A total of 40 patients with COVID-19 were enrolled in the study. Baseline clinical data, CT images, and laboratory testing results were collected from all patients. We defined that ROIs in the absorption group decreased in the density and scope in GGO, and ROIs in the progress group progressed to consolidation. A total of 180 ROIs from absorption group ( = 118) and consolidation group ( = 62) were randomly divided into a training set ( = 145) and a validation set ( = 35) (8:2). Radiomics features were extracted from CT images, and the radiomics-based models were built with three classifiers. A radiomics score (Rad-score) was calculated by a linear combination of selected features. The Rad-score and clinical factors were incorporated into the radiomics nomogram construction.
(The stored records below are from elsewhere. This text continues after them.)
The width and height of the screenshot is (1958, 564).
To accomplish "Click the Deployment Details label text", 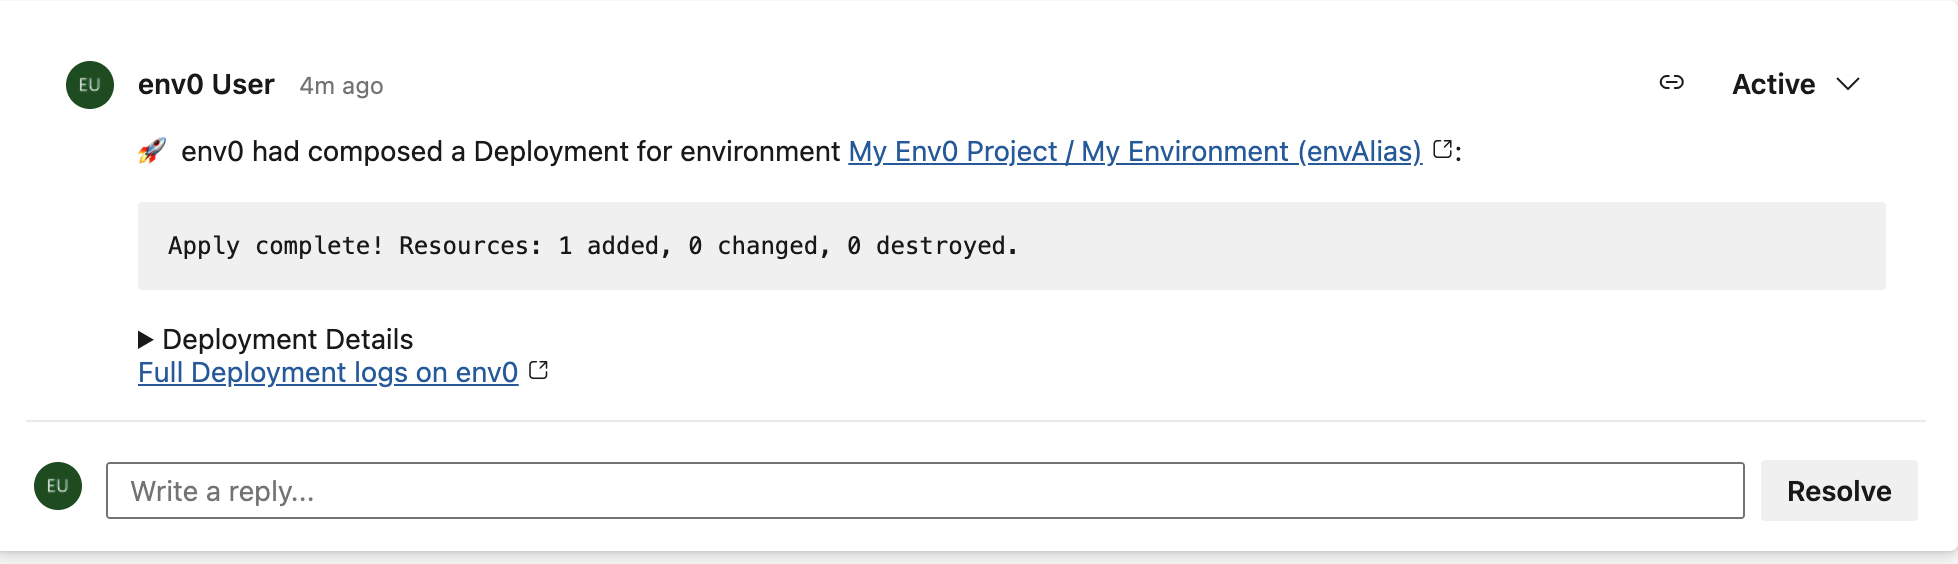I will [287, 340].
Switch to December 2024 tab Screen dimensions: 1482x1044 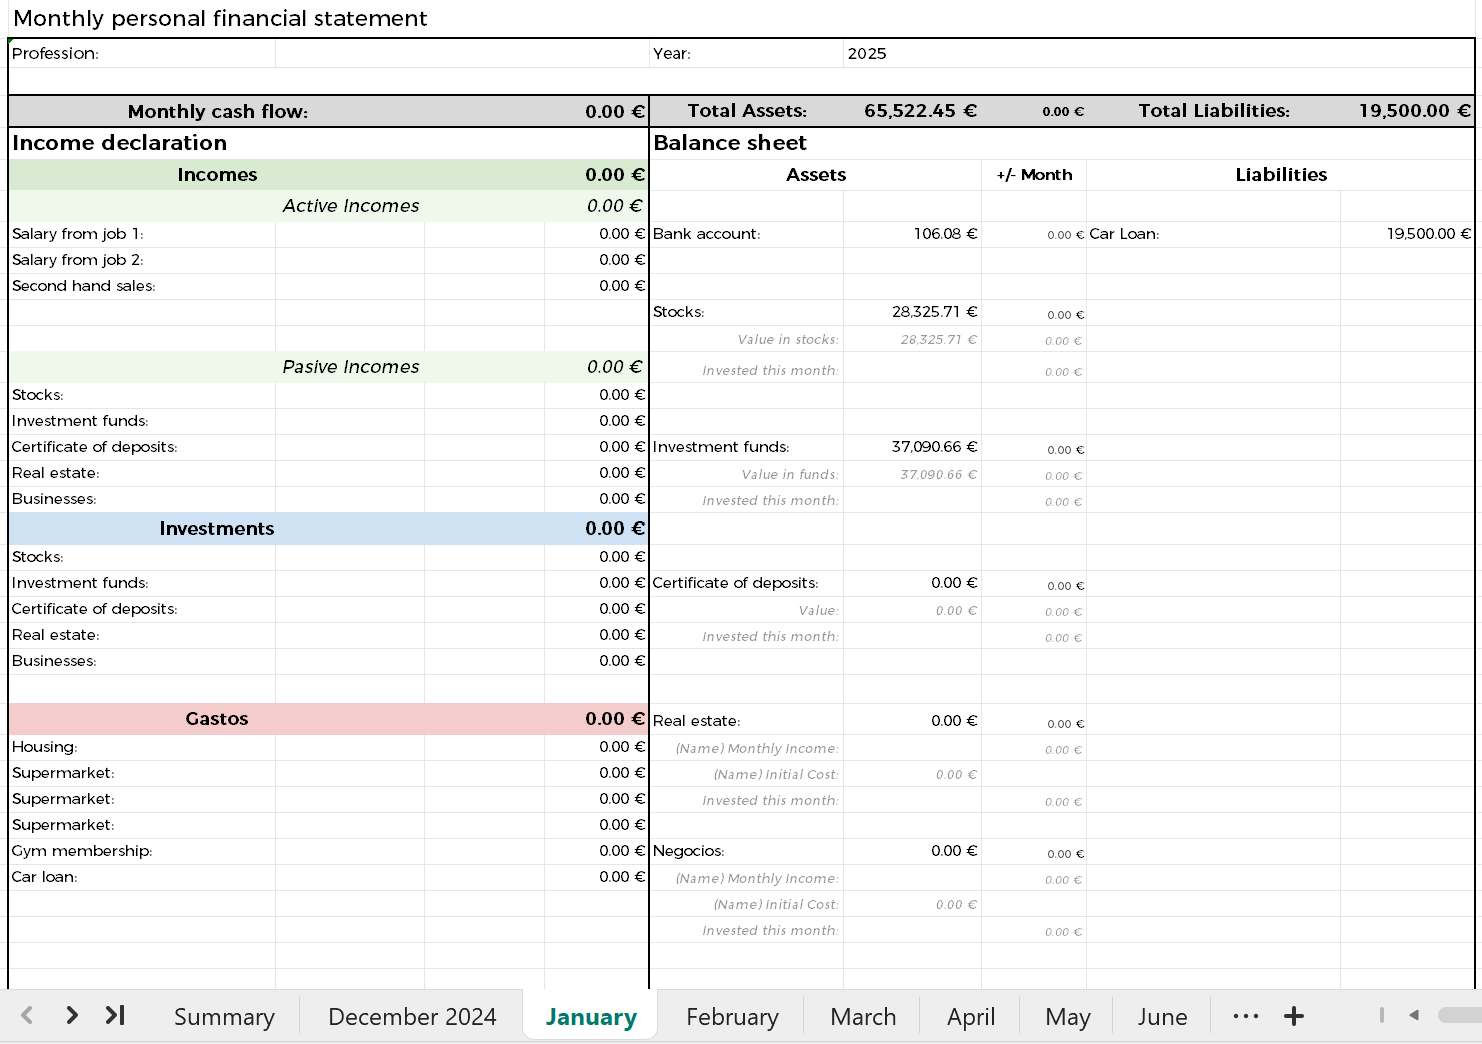tap(412, 1017)
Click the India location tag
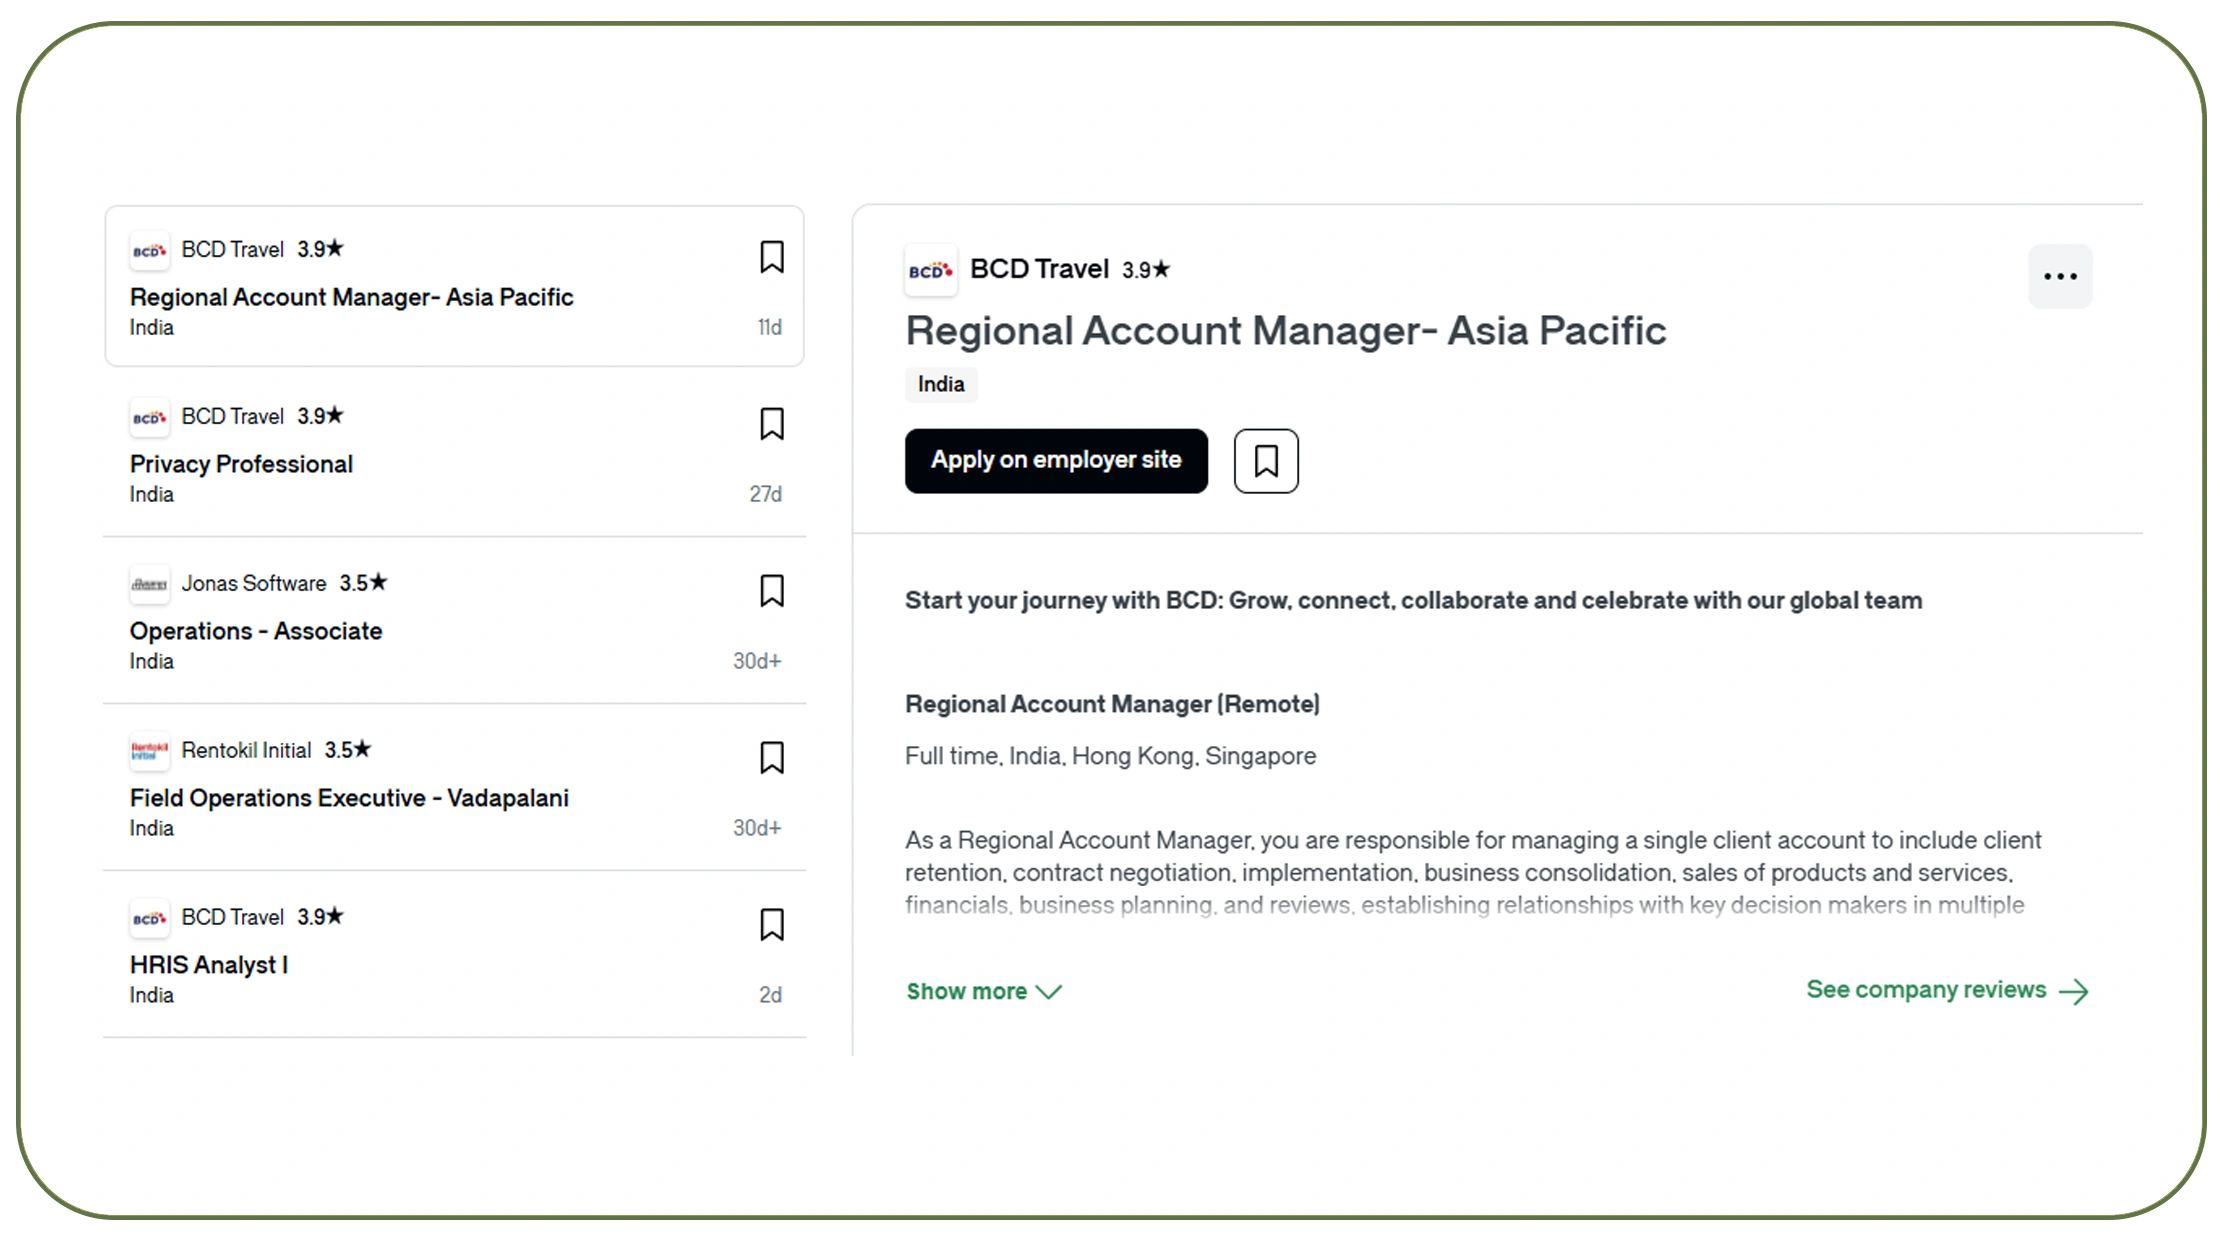Screen dimensions: 2223x1240 tap(940, 384)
The prediction performance of the clinical factors model and the radiomics nomogram for prognosis was estimated.
A total of 15 radiomics features with respective coefficients were calculated. The AUC values of radiomics models (kNN, SVM, and LR) were 0.88, 0.88, and 0.84, respectively, showing a good performance. The C-index of the clinical factors model was 0.82 [95% CI (0.75-0.88)] in the training set and 0.77 [95% CI (0.59-0.90)] in the validation set. The radiomics nomogram showed optimal prediction performance. In the training set, the C-index was 0.91 [95% CI (0.85-0.95)], and in the validation set, the C-index was 0.85 [95% CI (0.69-0.95)]. For the training set, the C-index of the radiomics nomogram was significantly higher than the clinical factors model ( = 0.0021). Decision curve analysis showed that radiomics nomogram outperformed the clinical model in terms of clinical usefulness.
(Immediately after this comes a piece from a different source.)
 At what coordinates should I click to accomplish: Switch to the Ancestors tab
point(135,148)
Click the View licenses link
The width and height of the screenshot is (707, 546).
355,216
The radiomics nomogram based on CT images showed favorable prediction performance in the prognosis of COVID-19. The radiomics nomogram could be used as a potential biomarker for more accurate categorization of patients into different stages for clinical decision-making process.
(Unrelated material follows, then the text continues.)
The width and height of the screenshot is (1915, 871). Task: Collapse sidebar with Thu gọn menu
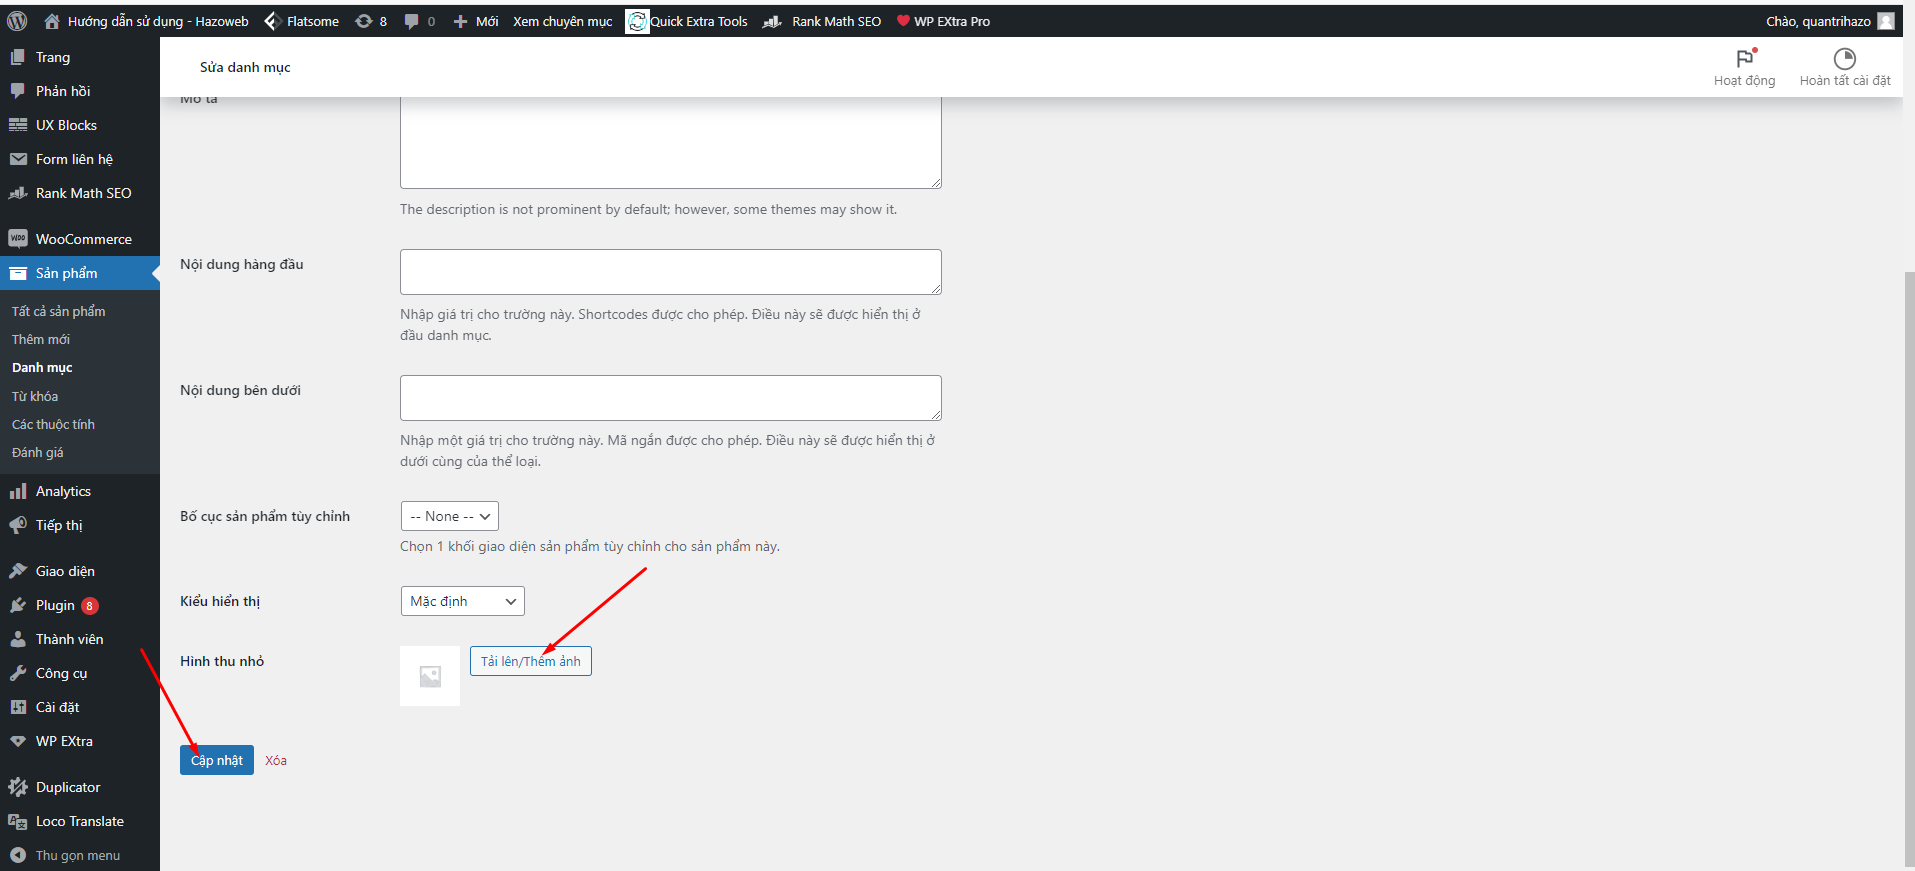pyautogui.click(x=77, y=855)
Radiomics features based on chest CT images help clinicians to categorize the patients of COVID-19 into different stages. Radiomics nomogram based on CT images has favorable predictive performance in the prognosis of COVID-19. Radiomics act as a potential modality to supplement conventional medical examinations.
确定 CT 图像衍生的放射组学方法在预测 COVID-19 患者预后中的价值。
本研究纳入了 40 名 COVID-19 患者。收集所有患者的基线临床数据、CT 图像和实验室检测结果。我们定义,在 GGO 中,吸收组的 ROI 密度和范围降低,进展组的 ROI 进展为实变。吸收组(=118)和进展组(=62)的总共 180 个 ROI 随机分为训练集(=145)和验证集(=35)(8:2)。从 CT 图像中提取放射组学特征,并使用三个分类器构建放射组学模型。通过选择特征的线性组合计算放射组学评分(Rad-score)。将 Rad-score 和临床因素纳入放射组学列线图构建。评估临床因素模型和放射组学列线图对预后的预测性能。
共计算了 15 个具有各自系数的放射组学特征。放射组学模型(kNN、SVM 和 LR)的 AUC 值分别为 0.88、0.88 和 0.84,表现出良好的性能。在训练集中,临床因素模型的 C 指数为 0.82[95%CI(0.75-0.88)],在验证集中为 0.77[95%CI(0.59-0.90)]。放射组学列线图显示出最佳的预测性能。在训练集中,C 指数为 0.91[95%CI(0.85-0.95)],在验证集中,C 指数为 0.85[95%CI(0.69-0.95)]。对于训练集,放射组学列线图的 C 指数显著高于临床因素模型(=0.0021)。决策曲线分析表明,放射组学列线图在临床实用性方面优于临床模型。
基于 CT 图像的放射组学列线图在 COVID-19 的预后预测中表现出良好的预测性能。放射组学列线图可作为一种潜在的生物标志物,用于更准确地将患者分类为不同阶段,以辅助临床决策过程。
基于胸部 CT 图像的放射组学特征有助于临床医生将 COVID-19 患者分为不同阶段。基于 CT 图像的放射组学列线图在 COVID-19 预后预测中具有良好的预测性能。放射组学作为补充常规医学检查的一种潜在手段。